British Pharma Industry Faces Challenges Post-Brexit

Posted by Tom Penrice on Mon,Dec 12, 2016 @ 09:00 AM
The British pharmaceutical industry is facing new challenges following the UK’s decision to leave the European Union, a white paper has revealed. Published by Global Data, it warned of wide-reaching impacts.

The British pharmaceutical industry faces important challenges since the Brexit, with implications for drug development, grant funding, workforce movement.51% of Britain’s medicinal and pharmaceutical products are exported to the European Union (EU). But in June, a referendum indicated the UK should leave the EU – the so-called “Brexit”.

While Big Pharma companies emerged from the vote largely unscathed – some even enjoyed a small but immediate increase in their share prices – the result is likely to create challenges industry-wide, as a new white paper published by Global Data has forecast.

Question mark over drug regulation

Drug manufacturers will face an “immediate impact in the area of drug and medical device regulation,” explained Global Data in its paper.

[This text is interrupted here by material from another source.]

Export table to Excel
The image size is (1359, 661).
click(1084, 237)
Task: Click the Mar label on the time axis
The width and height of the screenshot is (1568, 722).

The European Medicines Agency (EMA), which is responsible for the evaluation and monitoring of all drugs marketed in the EU, is currently headquartered in the UK. If it relocates to the EU when Brexit commences, companies may need to file for approval separately between the UK and the EU.

Then there is the EU Clinical Trials Directive. Although it is fully implemented into UK law, a new directive is expected to take effect in October 2018. Participation is necessary in order to gain drug approval within the EU.

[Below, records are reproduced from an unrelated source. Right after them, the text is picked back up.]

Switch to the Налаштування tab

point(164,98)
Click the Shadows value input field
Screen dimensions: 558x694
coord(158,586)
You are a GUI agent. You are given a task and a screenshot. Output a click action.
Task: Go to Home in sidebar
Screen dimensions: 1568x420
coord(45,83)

Global Data warned that if the UK does not adopt the upcoming legislation, then the number of multi-center clinical trials in both the UK and EU is likely to be reduced, since “it will be very difficult and costly to integrate national trial authorization procedures with the new EU centralized trial authorizations”.

The issue of grant funding

Another big post-Brexit issue is funding and investment, as Britain’s The Telegraph reported. It explained that UK institutions and researchers receive a significant amount of European funding through grants, including Horizon 2020 and the European Investment Fund.

Up to £8.5 billion of funding and investment in UK science could be lost over the next four years, potentially isolating UK research and development and reducing its influence within the global scientific community.

In order to keep the money from these grants flowing, Britain needs to show why it is an attractive place to invest in life sciences, including pharmaceuticals and medical devices – a sector that accounts for more than 180,000 jobs and generates revenue of over $80 billion in the UK, according to UK Trade and Investment.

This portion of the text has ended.